• Given request: Update the items below so that "team crest" becomes "club badge", with every other word left as it is. Leave the pictures out of your answer.
___ Exercise materials ___
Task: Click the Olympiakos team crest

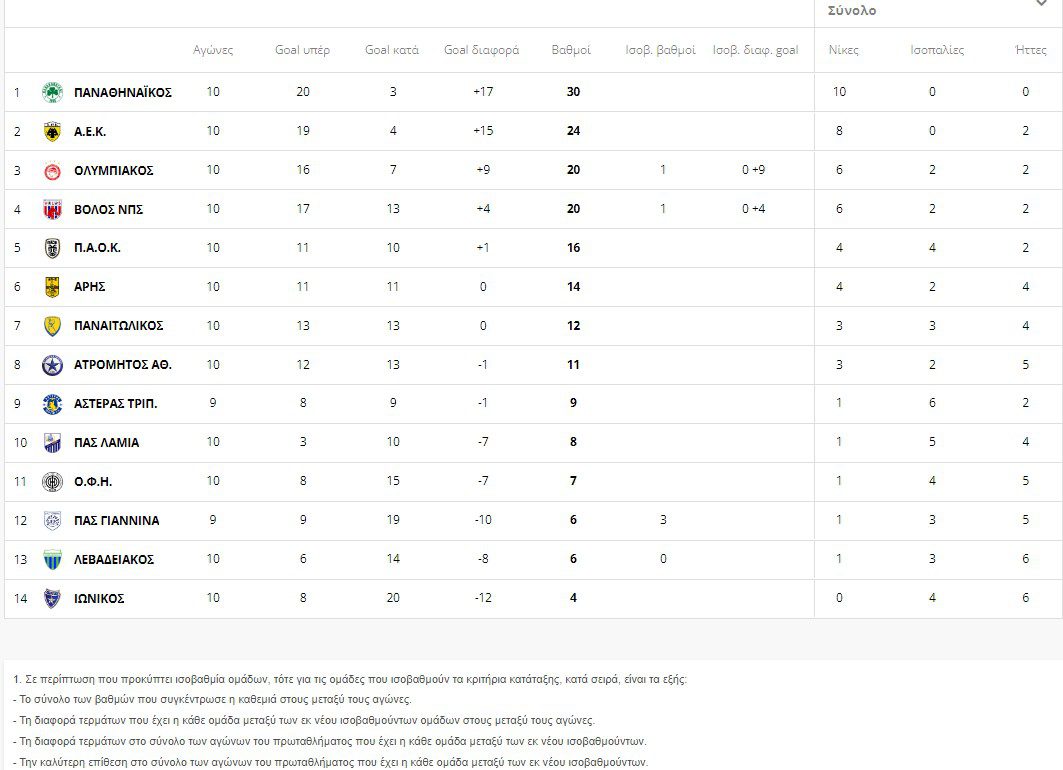Action: [52, 170]
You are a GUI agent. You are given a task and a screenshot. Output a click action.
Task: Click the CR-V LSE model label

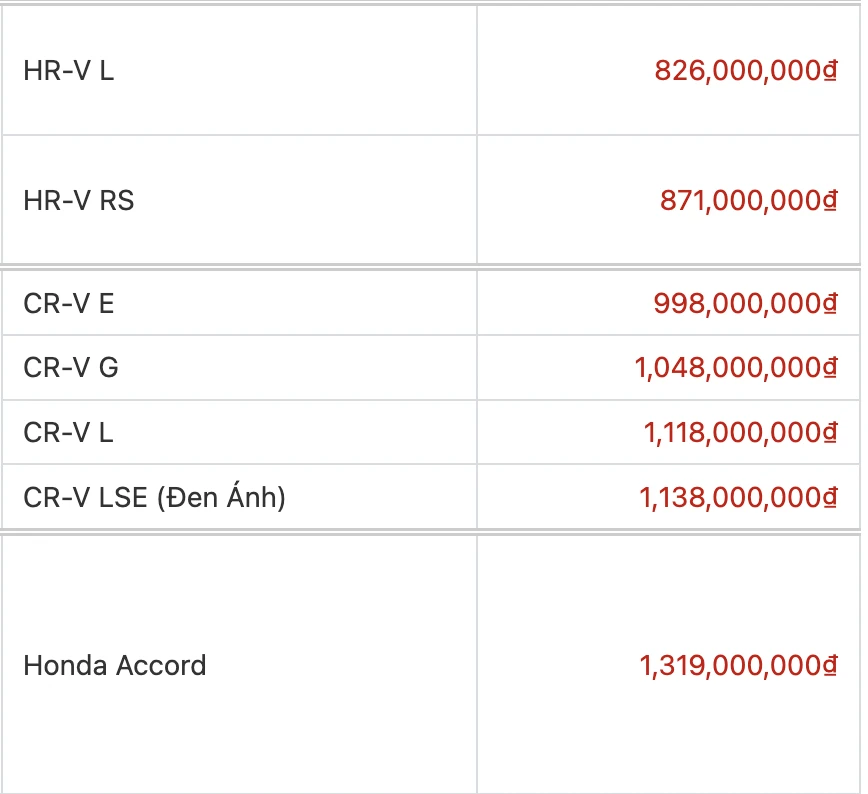pos(86,497)
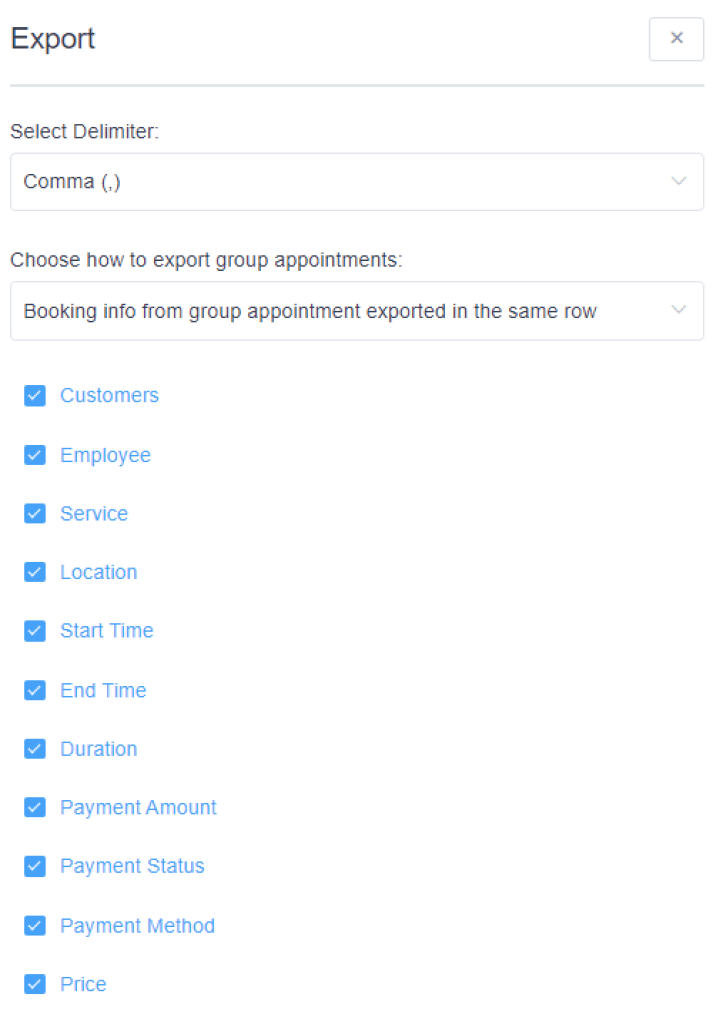Click the Export dialog title
Image resolution: width=723 pixels, height=1024 pixels.
tap(53, 39)
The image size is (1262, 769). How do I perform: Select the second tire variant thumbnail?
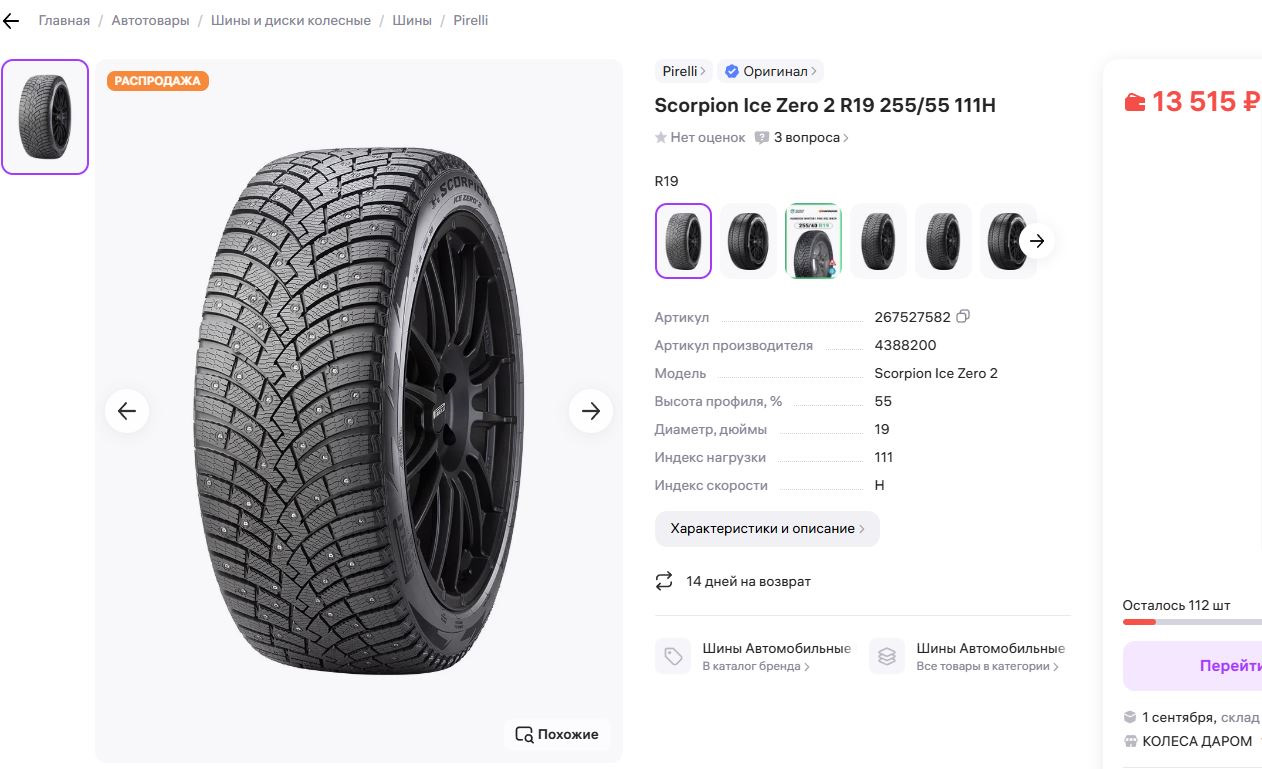(748, 241)
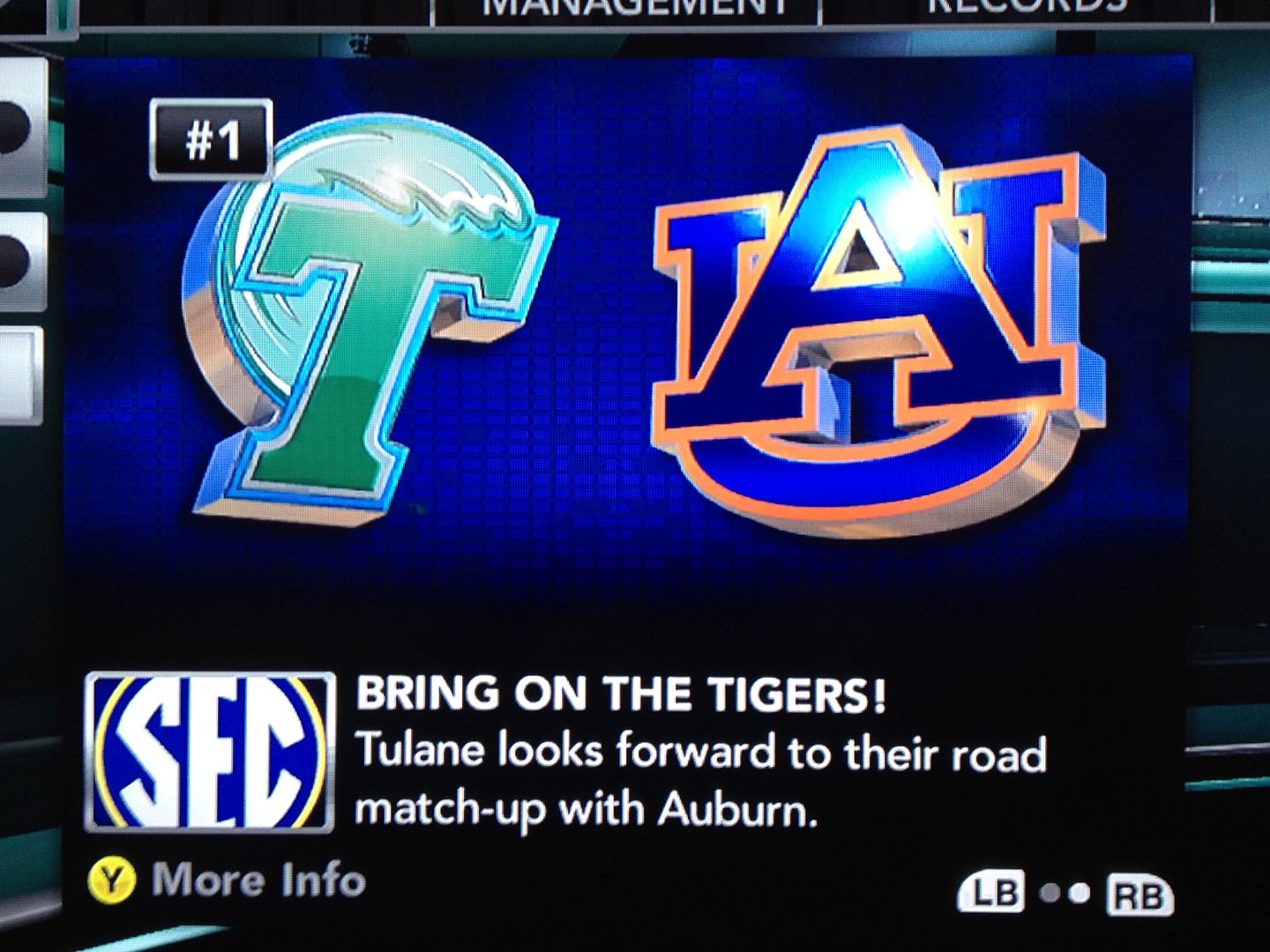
___
• In response:
Task: Click the Olympiakos club badge

Action: [52, 170]
You are a GUI agent. You are given a task and a screenshot. Output a click action.
Task: Click the CR-V LSE model label

pos(86,497)
Click the Export dialog title
Image resolution: width=723 pixels, height=1024 pixels.
tap(53, 39)
The image size is (1262, 769). How do I perform: Select the second tire variant thumbnail?
(748, 241)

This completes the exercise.